This blog is named, in part, after a city, not a memorial. San Antonio is known as Alamo City for its most famous and first of five Spanish missions, and San Antonio is where I have resided since 2010.
It is my favorite place I have lived, and despite what heat and tension rise with a city’s population, it is still the friendliest place I have lived.
Both of my children were born here. My wife and her dad enjoy living here. The experiences that completed Bart2.0 and began Bart3.0 all happened here.
It is the most Mexican – in the sense of culture and pace – of all major U.S. cities. It is filled with retired military folks, too.
It has the loveliest clouds and one of our country’s finest small art museums. Its largest department by both budget and headcount is Parks & Recreation, and it has many, many parks.

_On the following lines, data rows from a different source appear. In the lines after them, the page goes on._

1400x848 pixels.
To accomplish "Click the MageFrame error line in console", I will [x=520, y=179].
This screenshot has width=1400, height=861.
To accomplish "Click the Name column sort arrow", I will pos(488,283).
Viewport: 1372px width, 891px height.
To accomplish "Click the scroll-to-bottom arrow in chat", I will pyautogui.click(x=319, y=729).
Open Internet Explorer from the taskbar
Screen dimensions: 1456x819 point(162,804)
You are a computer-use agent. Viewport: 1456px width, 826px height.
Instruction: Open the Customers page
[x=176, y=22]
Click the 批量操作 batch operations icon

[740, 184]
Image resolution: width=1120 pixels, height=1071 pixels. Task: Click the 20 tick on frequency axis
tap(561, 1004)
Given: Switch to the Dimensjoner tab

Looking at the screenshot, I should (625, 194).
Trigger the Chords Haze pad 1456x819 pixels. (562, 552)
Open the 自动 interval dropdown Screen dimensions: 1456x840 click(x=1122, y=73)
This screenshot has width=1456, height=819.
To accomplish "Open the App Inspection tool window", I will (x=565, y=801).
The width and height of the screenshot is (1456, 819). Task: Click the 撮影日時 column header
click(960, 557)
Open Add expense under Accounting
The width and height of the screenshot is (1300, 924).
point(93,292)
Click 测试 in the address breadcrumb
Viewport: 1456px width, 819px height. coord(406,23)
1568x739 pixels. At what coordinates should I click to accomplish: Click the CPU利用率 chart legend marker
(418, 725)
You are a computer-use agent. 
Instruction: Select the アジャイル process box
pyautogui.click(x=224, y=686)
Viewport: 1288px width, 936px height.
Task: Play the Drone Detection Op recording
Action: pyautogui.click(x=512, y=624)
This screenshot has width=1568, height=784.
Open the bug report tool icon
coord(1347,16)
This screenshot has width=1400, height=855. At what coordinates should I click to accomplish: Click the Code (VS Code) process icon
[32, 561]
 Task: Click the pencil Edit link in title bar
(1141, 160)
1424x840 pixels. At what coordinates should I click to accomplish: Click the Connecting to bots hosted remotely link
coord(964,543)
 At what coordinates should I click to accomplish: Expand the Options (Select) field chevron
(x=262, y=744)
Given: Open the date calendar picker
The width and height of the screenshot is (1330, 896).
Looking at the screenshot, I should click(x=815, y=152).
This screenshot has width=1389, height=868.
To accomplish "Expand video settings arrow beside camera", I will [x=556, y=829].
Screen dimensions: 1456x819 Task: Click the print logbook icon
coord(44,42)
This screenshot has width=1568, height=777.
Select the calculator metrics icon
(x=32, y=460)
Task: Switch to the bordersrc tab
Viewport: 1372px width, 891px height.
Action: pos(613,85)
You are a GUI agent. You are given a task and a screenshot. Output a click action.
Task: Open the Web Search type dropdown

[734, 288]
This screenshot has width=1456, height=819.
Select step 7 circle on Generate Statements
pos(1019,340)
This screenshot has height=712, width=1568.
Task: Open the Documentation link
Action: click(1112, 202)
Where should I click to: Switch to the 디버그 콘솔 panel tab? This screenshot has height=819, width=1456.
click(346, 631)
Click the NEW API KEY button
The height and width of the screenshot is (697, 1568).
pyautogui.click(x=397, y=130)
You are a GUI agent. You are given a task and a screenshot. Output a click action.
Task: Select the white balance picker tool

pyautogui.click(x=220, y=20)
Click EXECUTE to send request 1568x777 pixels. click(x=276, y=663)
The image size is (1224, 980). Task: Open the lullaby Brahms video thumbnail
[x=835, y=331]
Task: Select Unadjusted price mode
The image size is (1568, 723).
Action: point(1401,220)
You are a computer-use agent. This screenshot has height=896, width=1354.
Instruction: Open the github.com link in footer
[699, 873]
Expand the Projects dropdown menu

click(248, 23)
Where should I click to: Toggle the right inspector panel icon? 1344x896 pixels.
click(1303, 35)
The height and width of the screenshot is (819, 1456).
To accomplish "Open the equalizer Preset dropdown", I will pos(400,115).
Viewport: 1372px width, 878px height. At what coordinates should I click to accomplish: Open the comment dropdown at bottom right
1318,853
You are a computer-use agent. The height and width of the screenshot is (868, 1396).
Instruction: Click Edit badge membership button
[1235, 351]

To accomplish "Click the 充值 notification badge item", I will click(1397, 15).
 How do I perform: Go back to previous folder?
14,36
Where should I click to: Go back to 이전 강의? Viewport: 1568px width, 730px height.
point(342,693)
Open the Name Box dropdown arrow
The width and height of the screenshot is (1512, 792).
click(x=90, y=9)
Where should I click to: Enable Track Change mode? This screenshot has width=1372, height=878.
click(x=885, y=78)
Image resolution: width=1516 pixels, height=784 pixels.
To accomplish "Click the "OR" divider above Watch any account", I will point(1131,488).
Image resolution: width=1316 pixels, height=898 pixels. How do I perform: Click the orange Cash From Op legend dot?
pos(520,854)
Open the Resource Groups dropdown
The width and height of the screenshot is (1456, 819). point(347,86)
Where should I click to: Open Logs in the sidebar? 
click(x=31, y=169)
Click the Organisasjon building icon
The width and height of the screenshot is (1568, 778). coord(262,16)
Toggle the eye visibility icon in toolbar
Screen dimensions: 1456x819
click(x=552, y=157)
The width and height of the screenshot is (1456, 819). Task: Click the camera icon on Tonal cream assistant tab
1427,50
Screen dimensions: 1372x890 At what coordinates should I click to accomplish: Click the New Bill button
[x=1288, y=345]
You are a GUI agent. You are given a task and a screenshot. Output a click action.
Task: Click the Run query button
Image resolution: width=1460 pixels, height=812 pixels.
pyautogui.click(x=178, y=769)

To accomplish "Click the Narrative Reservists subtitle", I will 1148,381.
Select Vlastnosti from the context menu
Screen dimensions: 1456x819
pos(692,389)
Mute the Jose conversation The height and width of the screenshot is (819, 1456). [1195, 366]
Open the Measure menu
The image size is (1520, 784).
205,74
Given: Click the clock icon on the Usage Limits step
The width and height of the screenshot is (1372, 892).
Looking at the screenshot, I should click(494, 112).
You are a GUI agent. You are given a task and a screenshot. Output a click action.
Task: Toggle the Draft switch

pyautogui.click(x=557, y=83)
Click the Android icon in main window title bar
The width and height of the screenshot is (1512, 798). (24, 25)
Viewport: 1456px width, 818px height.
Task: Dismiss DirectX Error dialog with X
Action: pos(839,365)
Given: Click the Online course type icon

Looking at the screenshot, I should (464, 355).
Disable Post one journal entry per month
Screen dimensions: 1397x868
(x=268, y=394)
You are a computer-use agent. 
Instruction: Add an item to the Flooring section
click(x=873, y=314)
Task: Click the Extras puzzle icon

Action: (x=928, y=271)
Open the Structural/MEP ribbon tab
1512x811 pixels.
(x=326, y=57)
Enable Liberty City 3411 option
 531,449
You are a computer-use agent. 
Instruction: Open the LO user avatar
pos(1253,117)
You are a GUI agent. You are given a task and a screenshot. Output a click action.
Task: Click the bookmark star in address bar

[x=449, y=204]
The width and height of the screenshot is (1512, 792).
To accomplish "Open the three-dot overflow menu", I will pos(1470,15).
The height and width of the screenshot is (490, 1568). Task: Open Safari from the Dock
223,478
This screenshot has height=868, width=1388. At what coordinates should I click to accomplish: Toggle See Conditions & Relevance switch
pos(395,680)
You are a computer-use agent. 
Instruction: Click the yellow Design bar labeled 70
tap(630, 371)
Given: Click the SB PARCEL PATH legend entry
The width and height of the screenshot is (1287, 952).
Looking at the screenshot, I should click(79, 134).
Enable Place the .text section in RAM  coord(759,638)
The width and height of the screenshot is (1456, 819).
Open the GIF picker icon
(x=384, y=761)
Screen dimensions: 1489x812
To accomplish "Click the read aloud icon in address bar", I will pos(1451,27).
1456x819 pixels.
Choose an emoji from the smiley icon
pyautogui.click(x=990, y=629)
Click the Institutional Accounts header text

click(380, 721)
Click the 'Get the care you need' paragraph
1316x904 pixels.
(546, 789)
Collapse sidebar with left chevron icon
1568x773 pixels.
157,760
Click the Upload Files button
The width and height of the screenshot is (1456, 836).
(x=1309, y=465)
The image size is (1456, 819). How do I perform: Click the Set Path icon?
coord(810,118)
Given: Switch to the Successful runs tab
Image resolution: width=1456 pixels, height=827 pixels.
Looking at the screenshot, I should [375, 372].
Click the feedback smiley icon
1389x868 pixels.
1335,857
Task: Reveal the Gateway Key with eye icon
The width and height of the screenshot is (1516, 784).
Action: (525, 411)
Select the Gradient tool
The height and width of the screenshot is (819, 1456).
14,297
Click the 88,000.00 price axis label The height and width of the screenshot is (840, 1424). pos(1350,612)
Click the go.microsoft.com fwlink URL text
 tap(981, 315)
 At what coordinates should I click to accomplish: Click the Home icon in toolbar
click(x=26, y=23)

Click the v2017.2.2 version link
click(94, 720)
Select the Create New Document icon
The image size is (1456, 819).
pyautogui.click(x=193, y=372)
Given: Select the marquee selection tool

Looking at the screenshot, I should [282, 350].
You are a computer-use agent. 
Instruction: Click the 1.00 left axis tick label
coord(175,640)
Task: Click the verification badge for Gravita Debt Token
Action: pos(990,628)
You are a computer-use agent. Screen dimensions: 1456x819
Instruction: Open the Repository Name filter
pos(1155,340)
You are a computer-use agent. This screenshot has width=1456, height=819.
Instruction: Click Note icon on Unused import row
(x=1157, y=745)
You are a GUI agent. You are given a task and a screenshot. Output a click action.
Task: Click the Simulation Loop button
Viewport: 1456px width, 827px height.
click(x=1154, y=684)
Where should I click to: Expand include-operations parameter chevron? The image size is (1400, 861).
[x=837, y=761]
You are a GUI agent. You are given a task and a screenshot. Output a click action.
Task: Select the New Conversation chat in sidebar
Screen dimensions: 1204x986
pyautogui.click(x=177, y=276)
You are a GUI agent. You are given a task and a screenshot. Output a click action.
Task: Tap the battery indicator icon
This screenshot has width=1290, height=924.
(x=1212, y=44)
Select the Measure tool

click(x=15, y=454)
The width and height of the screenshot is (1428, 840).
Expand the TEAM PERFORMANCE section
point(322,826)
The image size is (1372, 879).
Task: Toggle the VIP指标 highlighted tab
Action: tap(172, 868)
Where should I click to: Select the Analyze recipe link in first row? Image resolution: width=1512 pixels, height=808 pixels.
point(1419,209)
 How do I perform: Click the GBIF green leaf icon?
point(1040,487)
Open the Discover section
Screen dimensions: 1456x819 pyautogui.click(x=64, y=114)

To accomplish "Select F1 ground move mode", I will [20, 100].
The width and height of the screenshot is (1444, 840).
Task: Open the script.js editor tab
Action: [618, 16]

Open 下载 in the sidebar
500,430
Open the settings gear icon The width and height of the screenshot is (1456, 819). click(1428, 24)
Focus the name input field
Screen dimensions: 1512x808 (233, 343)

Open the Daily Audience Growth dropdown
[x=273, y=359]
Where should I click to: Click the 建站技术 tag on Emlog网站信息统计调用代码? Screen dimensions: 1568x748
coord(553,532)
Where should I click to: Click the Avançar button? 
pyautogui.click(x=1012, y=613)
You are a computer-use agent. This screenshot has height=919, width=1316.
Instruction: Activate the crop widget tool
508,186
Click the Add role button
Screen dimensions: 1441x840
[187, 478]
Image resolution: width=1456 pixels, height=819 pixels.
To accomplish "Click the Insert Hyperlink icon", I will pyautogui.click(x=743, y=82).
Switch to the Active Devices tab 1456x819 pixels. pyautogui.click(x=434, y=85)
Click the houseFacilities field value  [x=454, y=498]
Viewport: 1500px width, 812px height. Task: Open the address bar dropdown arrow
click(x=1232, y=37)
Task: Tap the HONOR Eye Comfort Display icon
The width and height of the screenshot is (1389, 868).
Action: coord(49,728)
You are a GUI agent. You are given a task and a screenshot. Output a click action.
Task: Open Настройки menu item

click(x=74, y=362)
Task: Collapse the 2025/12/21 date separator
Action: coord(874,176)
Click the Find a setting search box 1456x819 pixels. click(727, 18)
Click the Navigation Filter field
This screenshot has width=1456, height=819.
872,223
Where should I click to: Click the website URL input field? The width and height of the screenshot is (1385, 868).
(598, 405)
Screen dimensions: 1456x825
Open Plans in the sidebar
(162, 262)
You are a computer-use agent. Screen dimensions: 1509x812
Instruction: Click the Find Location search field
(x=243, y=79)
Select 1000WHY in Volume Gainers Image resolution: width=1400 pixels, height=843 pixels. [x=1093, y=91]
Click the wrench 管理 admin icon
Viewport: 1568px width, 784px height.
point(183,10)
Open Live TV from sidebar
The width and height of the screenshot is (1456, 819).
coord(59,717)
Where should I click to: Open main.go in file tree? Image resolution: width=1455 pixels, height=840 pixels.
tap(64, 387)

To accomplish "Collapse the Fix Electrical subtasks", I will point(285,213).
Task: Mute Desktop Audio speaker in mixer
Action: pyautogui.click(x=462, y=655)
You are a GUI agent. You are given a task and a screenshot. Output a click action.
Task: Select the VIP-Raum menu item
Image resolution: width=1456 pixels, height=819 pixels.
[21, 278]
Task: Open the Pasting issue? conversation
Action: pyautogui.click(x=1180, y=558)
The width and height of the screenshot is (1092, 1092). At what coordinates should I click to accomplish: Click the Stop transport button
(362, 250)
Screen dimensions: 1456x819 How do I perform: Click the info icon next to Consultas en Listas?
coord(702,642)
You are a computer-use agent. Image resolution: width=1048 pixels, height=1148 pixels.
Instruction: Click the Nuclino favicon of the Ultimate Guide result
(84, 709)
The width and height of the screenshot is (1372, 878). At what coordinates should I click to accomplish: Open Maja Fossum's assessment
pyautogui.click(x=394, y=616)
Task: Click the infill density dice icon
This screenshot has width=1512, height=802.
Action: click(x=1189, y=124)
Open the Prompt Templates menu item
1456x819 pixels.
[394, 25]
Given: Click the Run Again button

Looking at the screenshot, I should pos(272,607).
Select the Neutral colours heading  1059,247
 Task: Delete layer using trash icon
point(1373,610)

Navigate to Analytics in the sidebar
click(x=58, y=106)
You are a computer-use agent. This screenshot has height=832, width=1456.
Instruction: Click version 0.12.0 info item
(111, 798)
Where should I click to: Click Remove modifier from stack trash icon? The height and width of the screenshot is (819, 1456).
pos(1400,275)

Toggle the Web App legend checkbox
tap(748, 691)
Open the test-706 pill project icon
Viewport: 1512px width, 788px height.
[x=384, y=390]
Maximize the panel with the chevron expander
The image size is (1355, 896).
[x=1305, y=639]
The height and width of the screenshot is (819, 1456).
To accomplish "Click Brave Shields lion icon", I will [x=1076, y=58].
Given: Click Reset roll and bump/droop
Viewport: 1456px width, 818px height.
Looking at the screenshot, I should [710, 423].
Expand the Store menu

It had a historic boxing gym downtown but that has been replaced by a magnificent new building (that sort of resembles a chess piece). Anyway, it was a 2007 boxing match at Alamodome that introduced me to San Antonio.
Admittedly, its food is generally subpar, with one extraordinary exception.
Visitors enjoy the River Walk, and there’s nothing wrong with that. My first six years in Alamo City were spent in an apartment a block from the River Walk, above a baroque theatre with one of North America’s largest stuffed-bird collections. It remains my favorite residence yet.
When it came time to choose a URL for this blog I wanted to include this city somehow because, wherever life takes me next, the decision to begin this coaching pathway – and all the experiences that formed the pathway that led to the decision – happened here in San Antonio.